When violence broke out between Park Police and protesters at an otherwise peaceful anti-amalgamation rally in August, many Animals (both in attendance and at home) assumed that The Park’s court system would deal with the fallout. After an open investigation into the matter, which relatively few Animals attended and which was only covered superficially by Park media, the event receded into memory. Never mind that one Goose was killed and several others were injured at the event; there was The Park’s film festival to attend and hibernation preparations to be made, among other (seemingly more important) things.
Contrast this with the intense reaction to the murder of the Tartan Crab, the Groundhog Day violence, and the Mongoose weather trial and you might think you see a growing trend toward apathy among Park residents.
That is, in fact, what is happening, says veteran psychoanalyst Dr. Berthilidis Strix, who is best known as co-author of the book, The Silent Cluck.
In her new book, Shaken But Not Stirred, Strix discusses the two distinct lines that she sees forming in The Park: growing prosperity alongside growing apathy.

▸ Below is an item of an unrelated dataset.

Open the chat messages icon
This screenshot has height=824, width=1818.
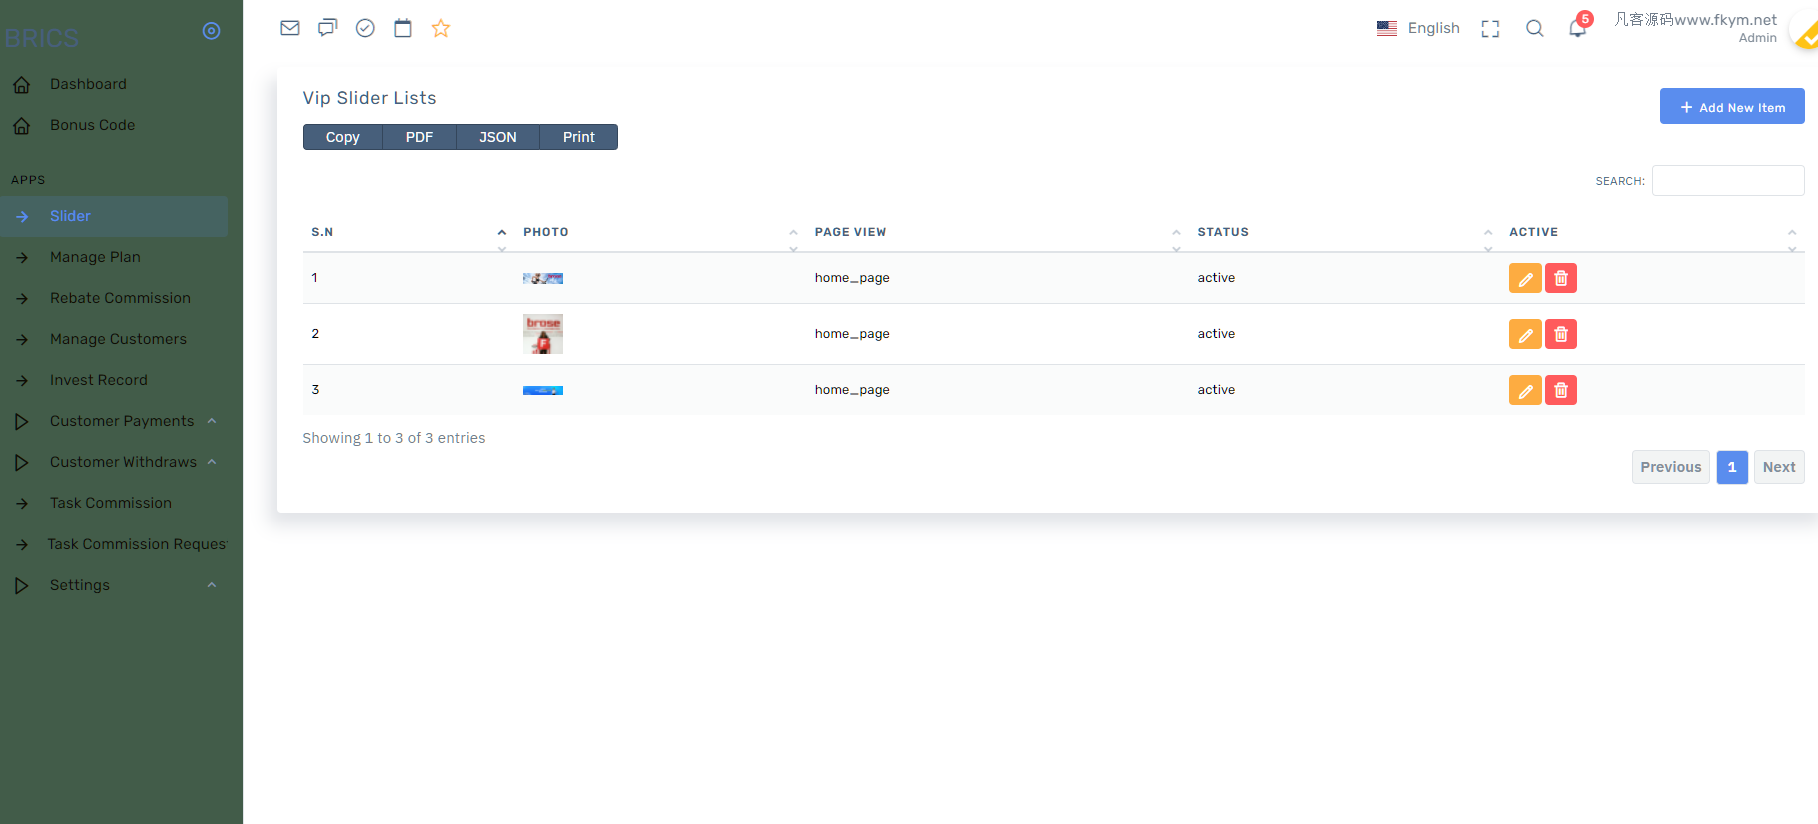327,28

In Strix’s view, it is at the point at which these lines intersect that they become a threat to our way of life.
Unlike many analysts, Strix believes that these two seemingly independent streams feed each other and that, in fact, our growing apathy is responsible, in part, for our growing prosperity:
“Without this new-found ability to ignore the plight of others, it would be next to impossible for us, in good conscience, to amass these great quantities [of food and other material goods]…and, now, the pursuit of same has become the foundation of our growing economy.”
Strix is highly critical of what she calls this “new division of consciousness” and warns that unchecked apathy will have dire consequences for Park Animals in the future.
“We need only look to other species to see the end result [of apathy]”, she writes.
While Strix emphasizes in Shaken But Not Stirred that she can offer no solutions, one suspects that these may appear before long in a follow-up book. Her insights are far too important to serve only as philosophical fodder.